↓↓↓
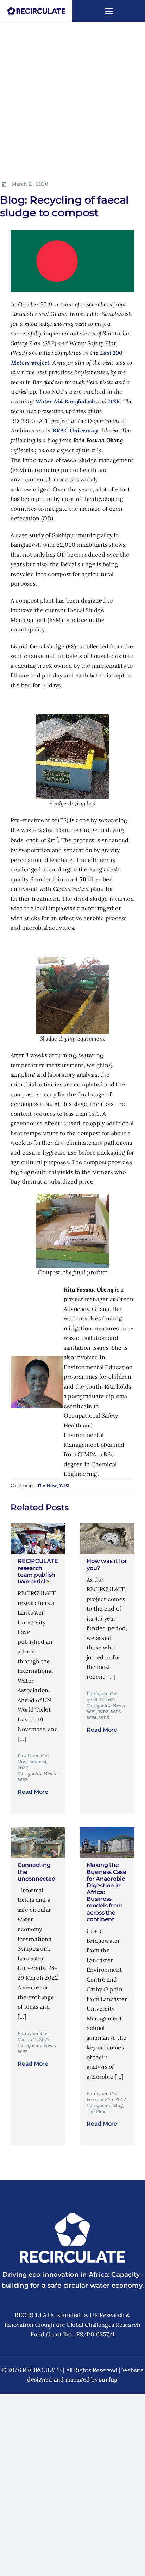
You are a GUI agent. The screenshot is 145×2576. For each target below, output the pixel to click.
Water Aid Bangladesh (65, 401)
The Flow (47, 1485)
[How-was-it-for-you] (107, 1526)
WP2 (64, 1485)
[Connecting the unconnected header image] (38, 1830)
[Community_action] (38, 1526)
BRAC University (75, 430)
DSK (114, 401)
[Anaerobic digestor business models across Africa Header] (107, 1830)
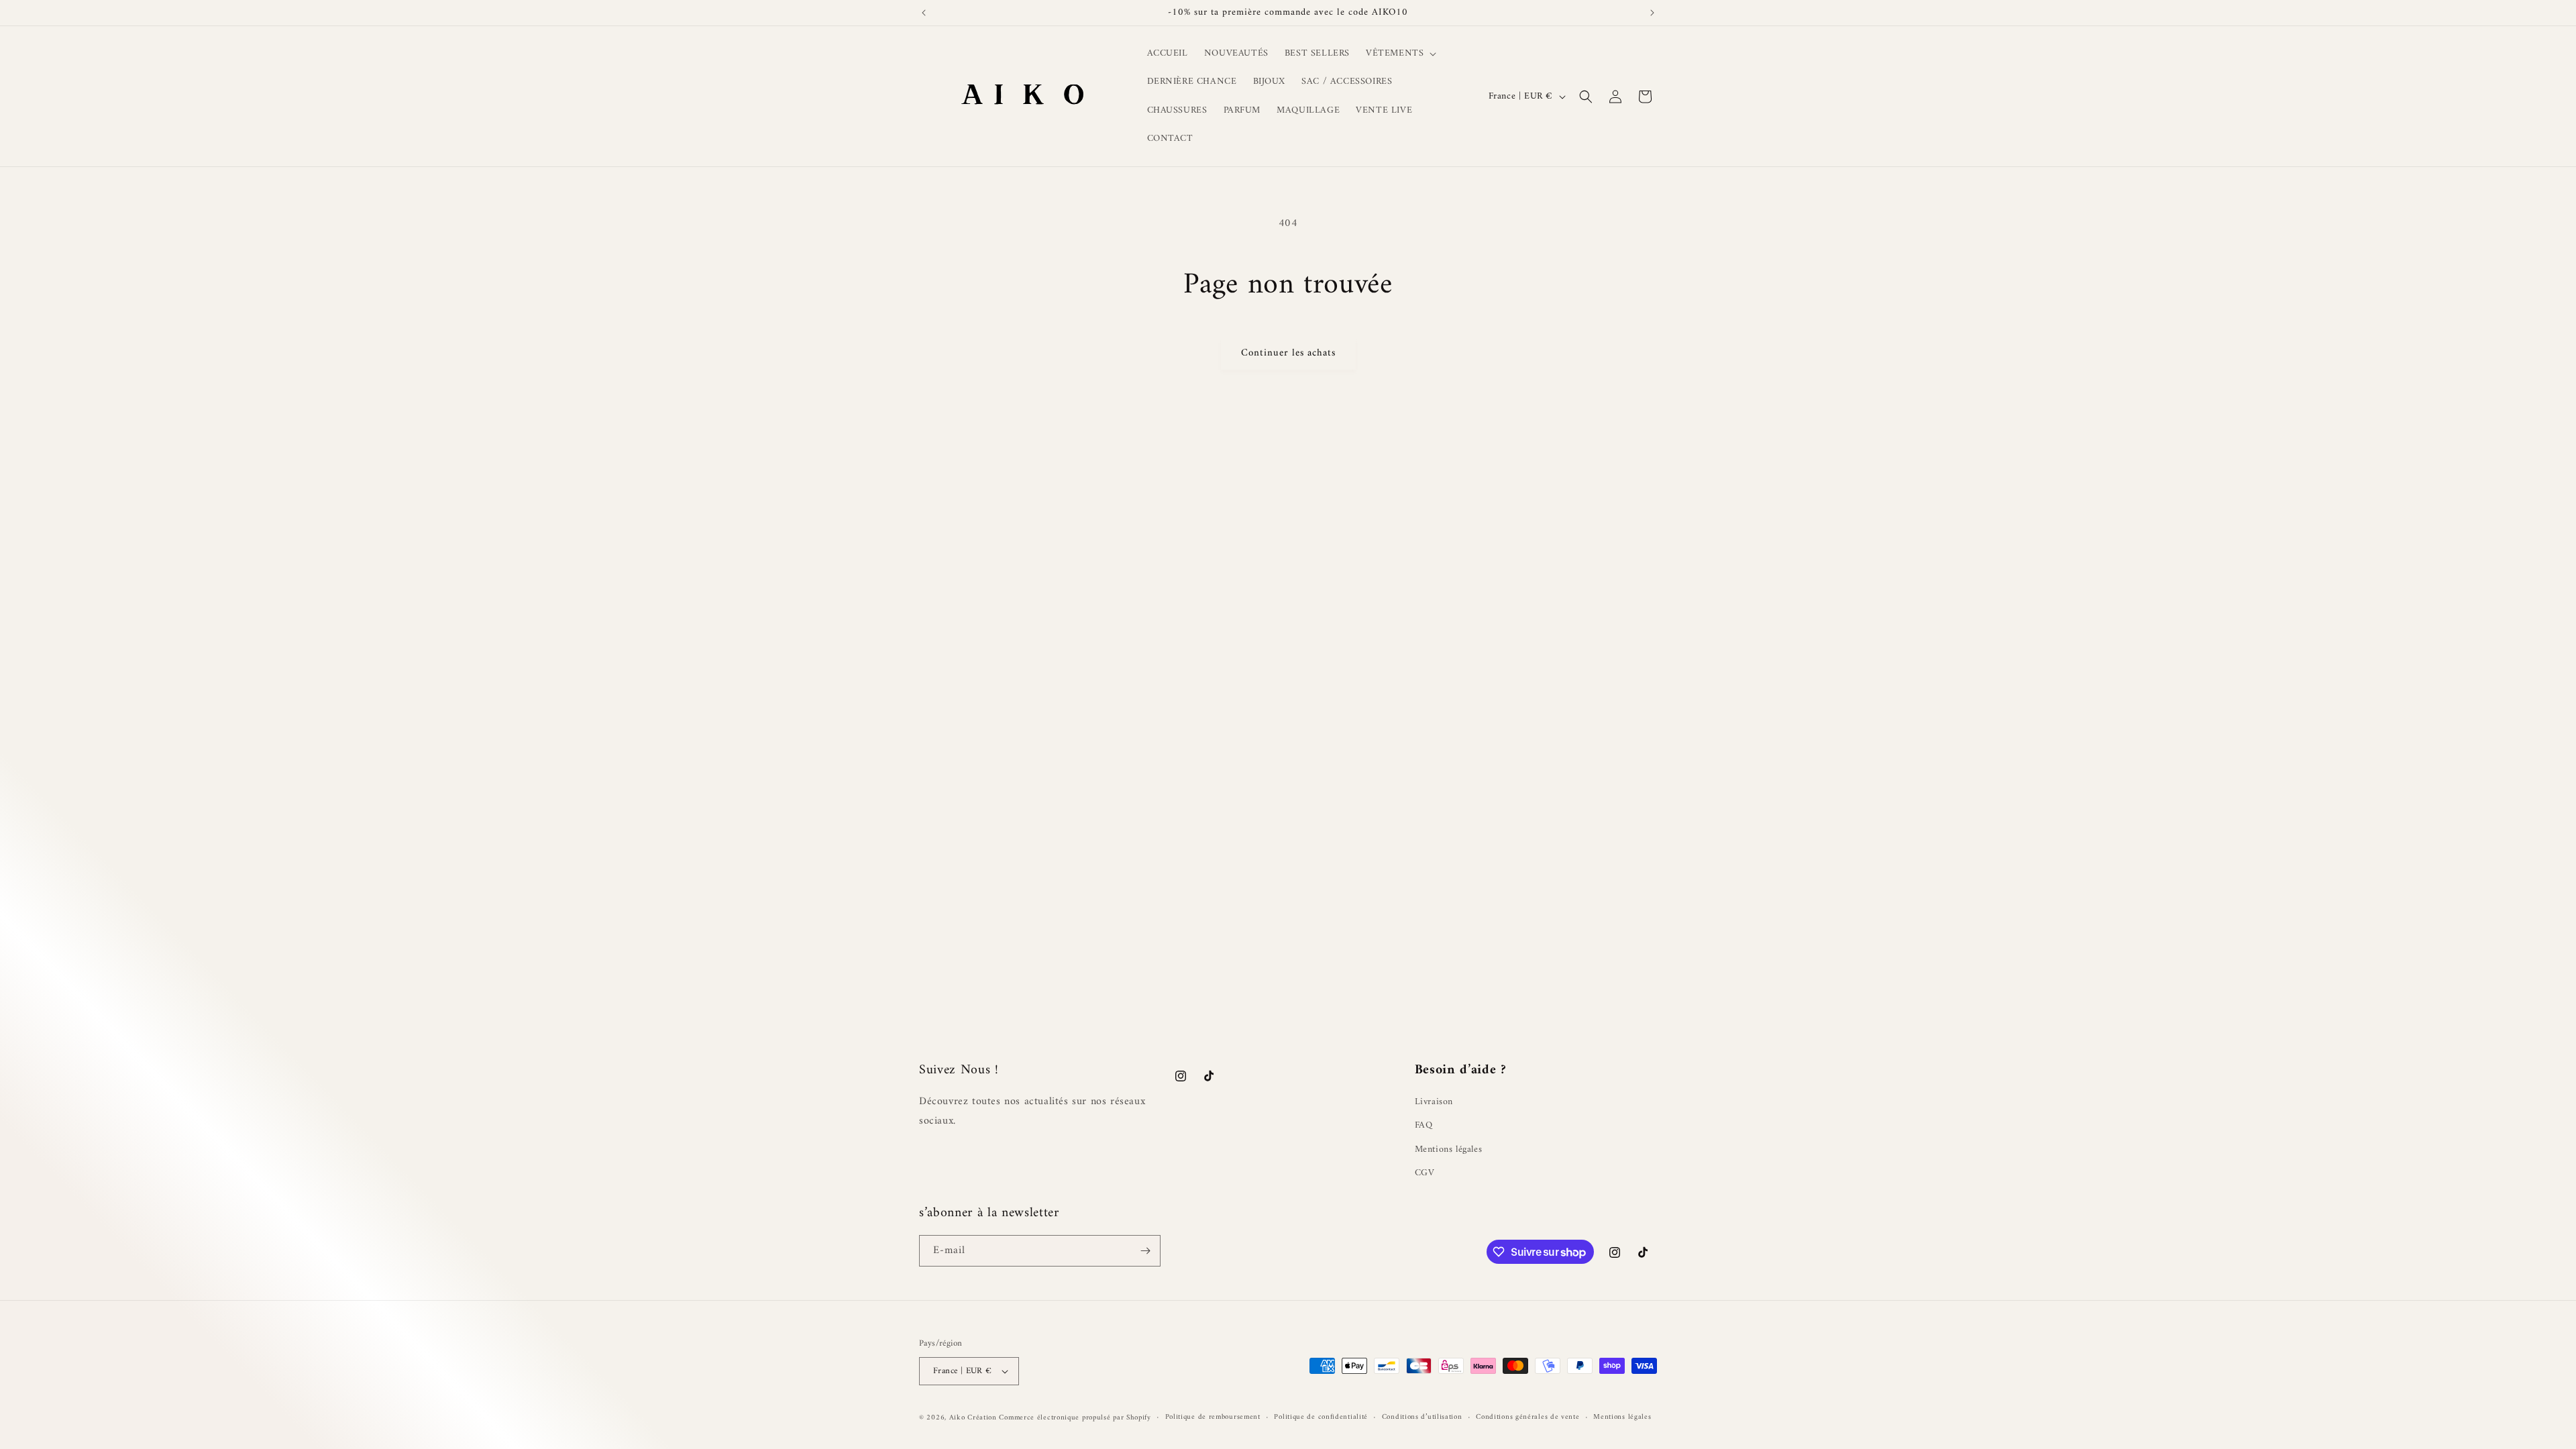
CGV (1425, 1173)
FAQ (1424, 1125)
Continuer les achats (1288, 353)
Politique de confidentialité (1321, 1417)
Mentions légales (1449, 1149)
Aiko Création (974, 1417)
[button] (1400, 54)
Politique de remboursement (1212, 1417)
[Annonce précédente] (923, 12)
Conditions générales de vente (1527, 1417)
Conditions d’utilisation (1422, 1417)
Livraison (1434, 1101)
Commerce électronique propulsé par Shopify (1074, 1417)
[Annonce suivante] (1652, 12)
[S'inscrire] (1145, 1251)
↑↑↑
**EXERCISE DETAILS**: Where does the word "Politique" appear in the listing above? Copy every line that holds it.

**EXPECTED OUTPUT**:
Politique de confidentialité (1321, 1417)
Politique de remboursement (1212, 1417)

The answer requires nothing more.